Ronde di guerriglieri pattugliavano la strada con aria annoiata e accaldati dal sole di fine agosto. Le persone, per lo più uomini, evitavano di guardarli e camminavano velocemente. Le poche donne in giro avevano il capo coperto o, in molte, il velo integrale. Quasi tutte, attorniate dai figli, si dirigevano con passo svelto verso nord-est, nella direzione dell’aeroporto.

Il cellulare vibrò sopra il tavolo. Aida aprì la chiamata.

«Will?» disse speranzosa.

«Stanno venendo a portarvi i documenti» annunciò laconicamente il suo ex.

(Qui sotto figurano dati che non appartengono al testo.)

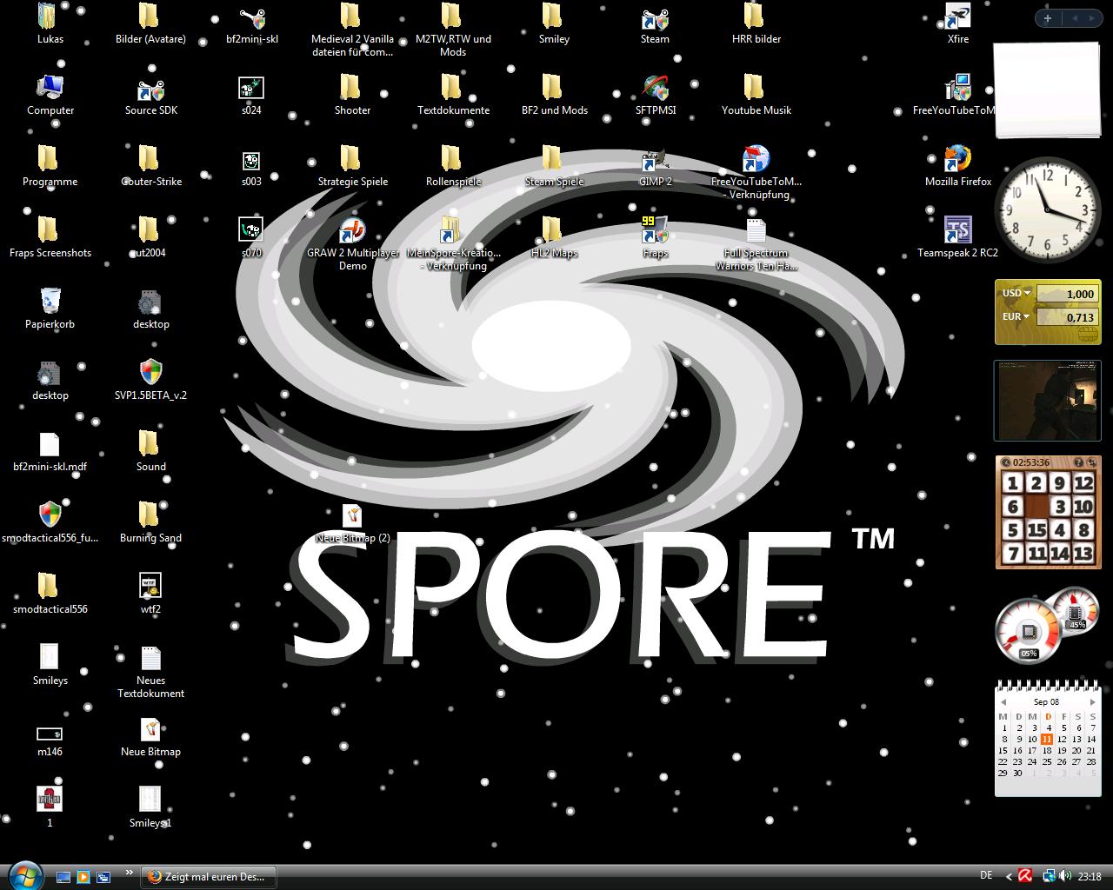Click the Avira antivirus tray icon
The height and width of the screenshot is (890, 1113).
(x=1026, y=876)
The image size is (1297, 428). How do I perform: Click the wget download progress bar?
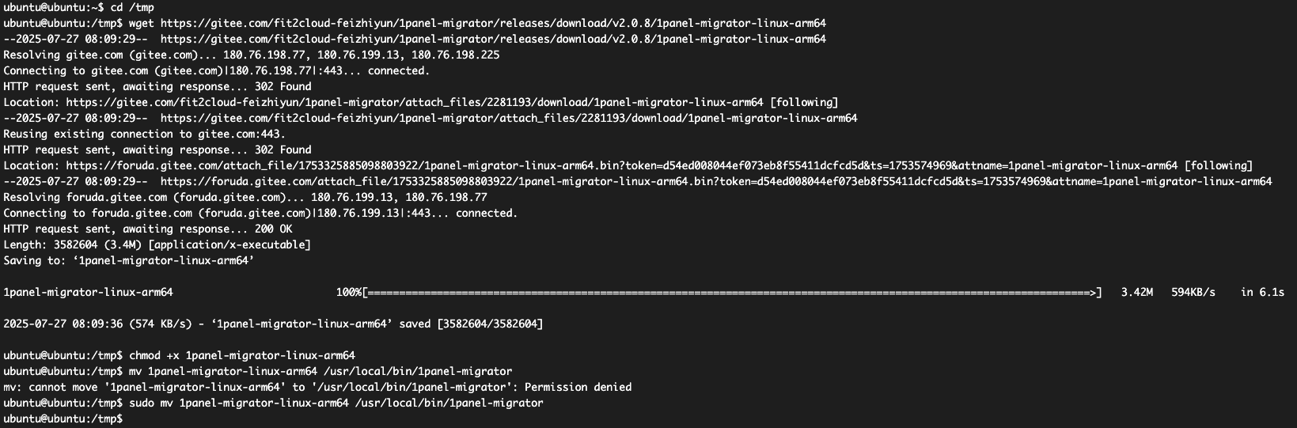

Il tono di voce di Will era stanco e esausto. Probabilmente non dormiva da giorni e aveva contattato qualunque persona in grado di soccorrerli.

«Grazie Will…» rispose Aida trattenendo le lacrime di gioia. Aveva paura a sperare, ma forse lei e sua figlia erano salve.

«Verrà una squadra inglese che vi scorterà fino all’aeroporto, i documenti li ha rilasciati l’ambasciata italiana, sei ufficialmente una loro collaboratrice.»

«Will non ho mai collaborato con gli italiani!» protestò Aida.

«Ha importanza? Aida…» Will si fermò, come imbarazzato, come incapace di proseguire.

«Aida ascolta…non riusciremo ad evacuare tutti.»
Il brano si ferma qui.